Un fatto che iniziò a rendere Berlusconi una persona conosciuta non solo per le sue capacità imprenditoriali, ma soprattutto per quelle comunicative e relazionali. L’imprenditore aveva capito perfettamente che senza relazioni e senza la politica, non sarebbe arrivato al successo tanto desiderato.

C’è un’altra considerazione che nella mente di Silvio Berlusconi non tarda ad arrivare: quella che la comunicazione, e la televisione in particolare, può essere uno strumento di propaganda micidiale, se saputa utilizzare bene. E così l’imprenditore decide di allargare il proprio raggio di affari ai media.

Approfittando della sentenza n. 202 del 1976 della Corte costituzionale, che apre definitivamente la strada all’esercizio dell’editoria televisiva – che era stata fino ad allora appannaggio dello Stato con la Rai – nel 1976 Berlusconi rileva TeleMilano, che dal dicembre 1980 cambia nome in ‘Canale 5’, un marchio che raccoglie venti televisioni locali che trasmettono lo stesso programma, alla stessa ora. È un escamotage per aggirare il divieto di trasmissione in diretta nazionale, previsto dalla legge dell’epoca.

Da quel momento Berlusconi inizia a coinvolgere grandi nomi della tv pubblica italiana, cominciando da Mike Bongiorno, registra le trasmissioni in anticipo sui cosiddetti ‘pizzoni’ (i nastri, ndr), che diffonde alle reti regionali per la trasmissione in simulcast. In via ufficiosa nasce una nuova televisione nazionale. A tutti gli effetti. E grazie a questa nuova dimensione nazionale, la sua concessionaria Publitalia, inizia a vendere gli spazi pubblicitari a grandi inserzionisti nazionali.

Ai limiti della legalità. È a questa parola che viene spesso associata la figura di Berlusconi. Descritto dai media come in bilico perenne fra giusto e sbagliato, tra corretto e scorretto. Tra legale e illegale. Berlusconi sa quello che deve fare, sa quello che può fare e quello che non può fare (quasi) sempre. Le accuse, i ricatti, i regali, il bunga bunga. La mafia.
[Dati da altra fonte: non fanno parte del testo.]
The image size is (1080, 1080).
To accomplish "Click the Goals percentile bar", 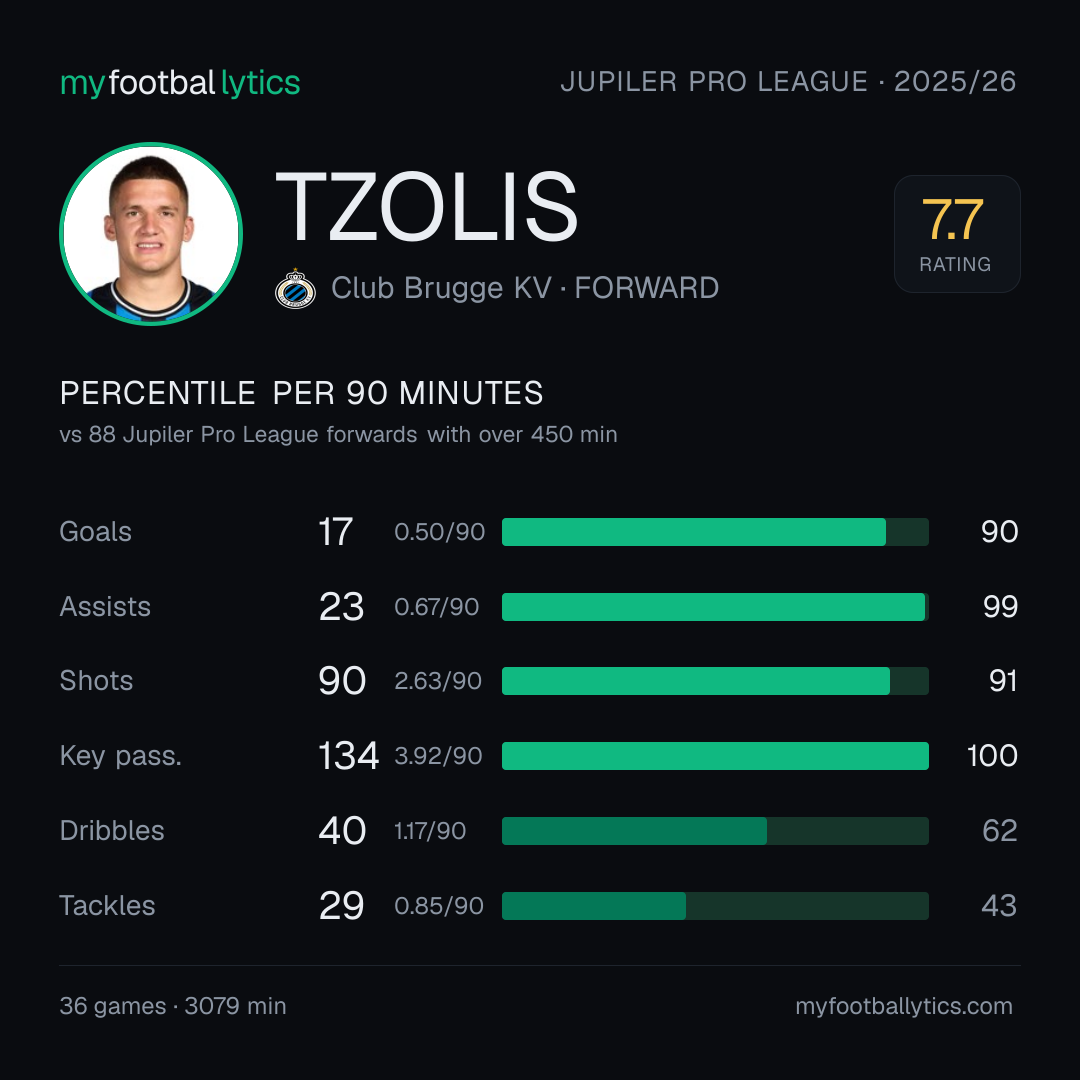I will (x=715, y=532).
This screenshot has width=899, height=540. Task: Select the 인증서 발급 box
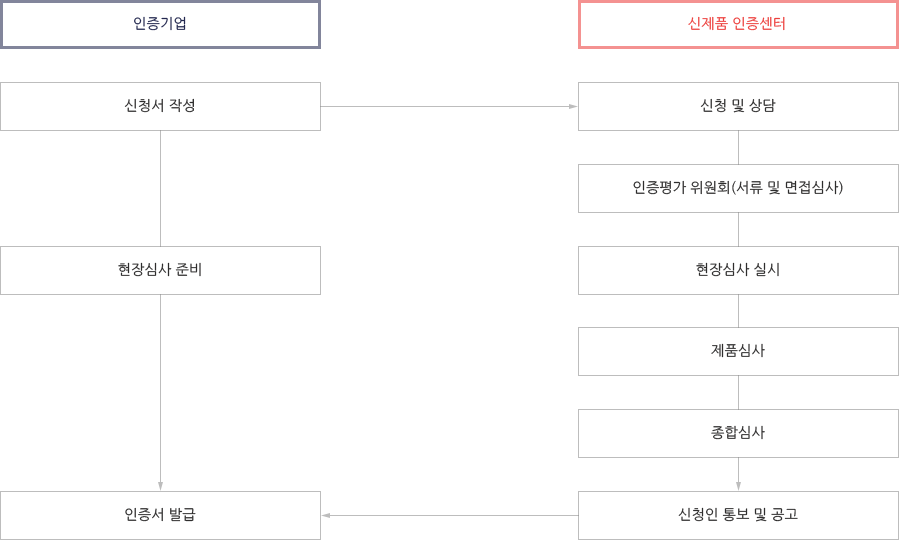coord(160,515)
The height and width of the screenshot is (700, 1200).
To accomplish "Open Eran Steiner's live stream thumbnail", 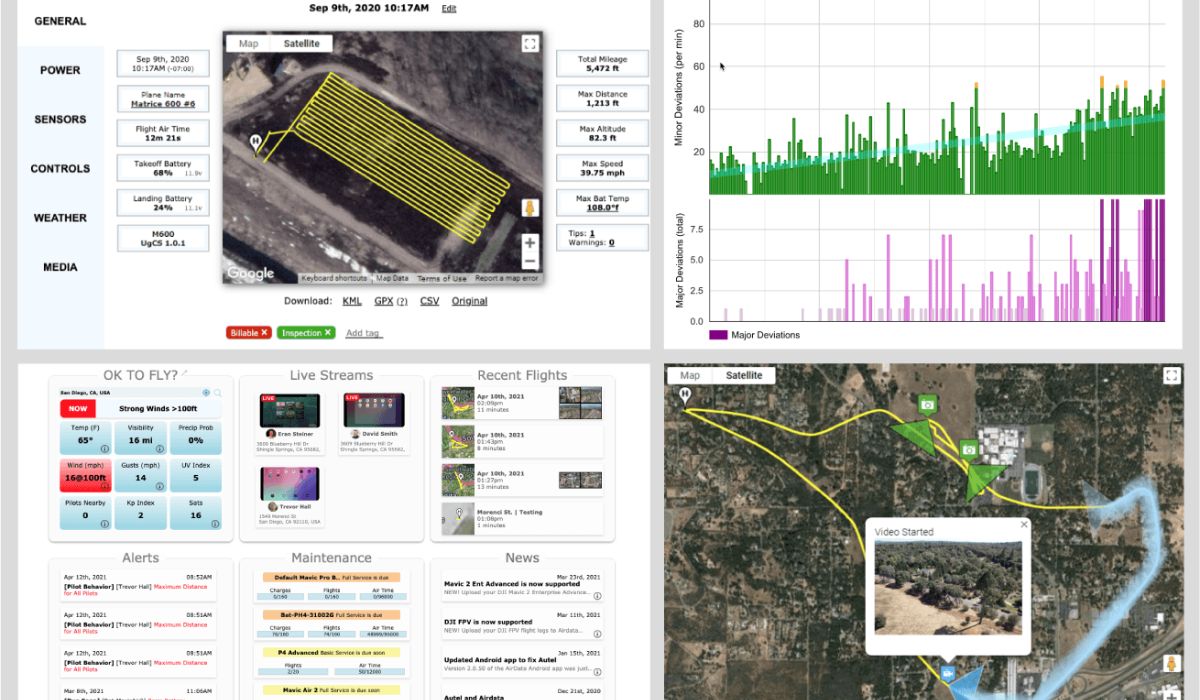I will 290,411.
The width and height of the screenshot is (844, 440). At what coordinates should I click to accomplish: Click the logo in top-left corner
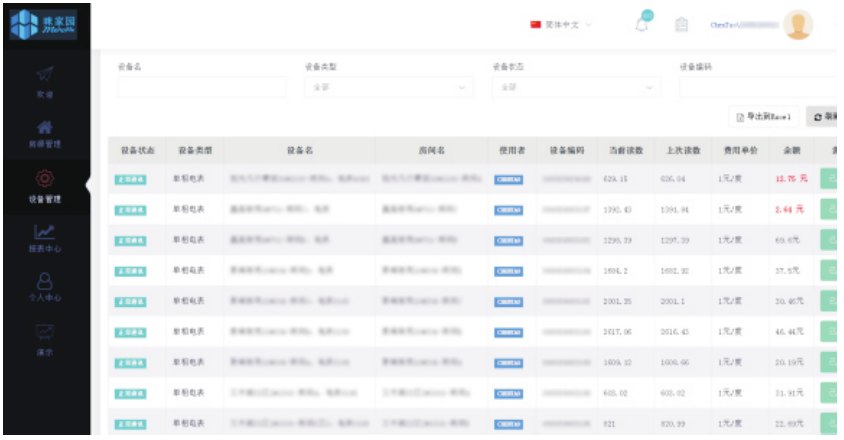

Spesso associato alla parte cattiva della storia, ma lui sempre solido, apparentemente tranquillo. Per davvero o per finta, questo non importa.

Nel 1978 Berlusconi fonda Fininvest, una holding che coordina tutte le attività dell’imprenditore. Nell’82 decide di allargarsi con l’acquisto di Italia 1 e poi nell’84 di Rete 4. È di fatto la nascita del duopolio televisivo. Da un lato la Rai, dall’altro Fininvest. Da un lato lo Stato, dall’altro lui.

berlusconi mediaset

Berlusconi però non si accontenterà di competere con la tv italiana di Stato. Delle istituzioni finirà per far parte dopo la discesa in campo del 1994. Nel 1984 i pretori di Torino, Pescara e Roma oscurano le reti Fininvest per violazione della legge che al tempo proibiva alle reti private di trasmettere su scala nazionale. È grazie al governo guidato da Bettino Craxi che l’azione giudiziaria viene fermata dopo pochi giorni, legalizzando di fatto il ‘metodo Berlusconi’. Una strategia messa in atto grazie ad amicizie, appoggi politici, operazioni di lobby.

Nel 1990, grazie alla Legge Mammì, si rende definitivamente legale un sistema radiotelevisivo misto pubblico e privato. È la fine del monopolio Rai. Non solo televisione. Nello stesso anno acquisisce la maggioranza azionaria di Mondadori e diventa il principale editore italiano nel settore dei libri e dei periodici.

Qui la legge Mammì, accusata da molti come ‘infinitamente’ favorevole alle posizioni berlusconiane, dimostra però anche di contenere dei limiti ai suoi appetiti, inserendo uno scudo antitrust. I soggetti che esercitavano l’attività televisiva in ambito nazionale con più di due reti non potevano acquisire partecipazioni in imprese editrici di giornali quotidiani o prendere parte alla costituzione di nuove imprese editrici di giornali quotidiani. E così quando Berlusconi pensa di dare l’assalto al gruppo Espresso, è proprio la legge Mammì a costringere il Cavaliere a dismettere Repubblica, Espresso e i quotidiani Finegil.

E poi lo sport, con l’acquisto nell’86 della squadra di calcio del Milan. Una luna di miele lunga trentuno anni, fino al 2017. Trentun’anni di successi, coppe, scudetti, campionati, Supercoppe, Uefa, una Coppa del mondo per club Fifa. 29 trofei ufficiali, fino alla cessione totale delle quote in suo possesso all’imprenditore cinese Li Yonghong.

Silvio Berlusconi con Cesare Cadeo a Milanello, il 25 settembre 1986. ANSA/OLDPIX

Possedere una squadra di calcio per passione sì, ma anche per scelta politica, di vita: Berlusconi sapeva quanto fosse importante il calcio per gli italiani. E sapeva anche quanto fosse importante investirci per diventare un personaggio ancora più ‘mainstream’, ancora più popolare. E infatti non si arrende.

È sua la firma di un successo importante come quello del Monza Calcio: nel 2018 la Fininvest compra il 100% della società che in appena quattro anni, anche grazie al fedele Adriano Galliani, fa una vera e propria galoppata dalla Serie C (Lega Pro) alla Serie A. Gli investimenti del tycoon italiano riguardano anche il mondo finanziario, con le partecipazioni nelle società Mediolanum e una forte presenza nel settore delle assicurazioni e nella vendita di prodotti finanziari. E poi il cinema, con Medusa Film.

Cinque figli, due ex mogli, 17 nipoti e una bisnipote. A ognuno una fetta, con l’eredità di sicuro potenzialmente c’è spazio per tutti. Nel 2023 Silvio Berlusconi era al terzo posto tra gli uomini più ricchi d’Italia, con un patrimonio di 6,3 miliardi di euro.

I figli di primo letto, Marina e Pier Silvio, hanno a testa una quota della holding pari al 7,65% attraverso due società per azioni, mentre Barbara, Eleonora e Luigi hanno una quota complessiva del 21,4% riunita in un’unica Spa: un assetto deciso una decina di anni fa, prima del divorzio da Veronica Lario.

Ora, con l’eredità, si apre la partita decisiva. L’ultimo capitolo di una storia che se fosse un libro, come ha detto l’ex senatore Marcello Dell’Utri poco prima che Berlusconi morisse, sarebbe “L’elogio della follia” di Erasmo da Rotterdam.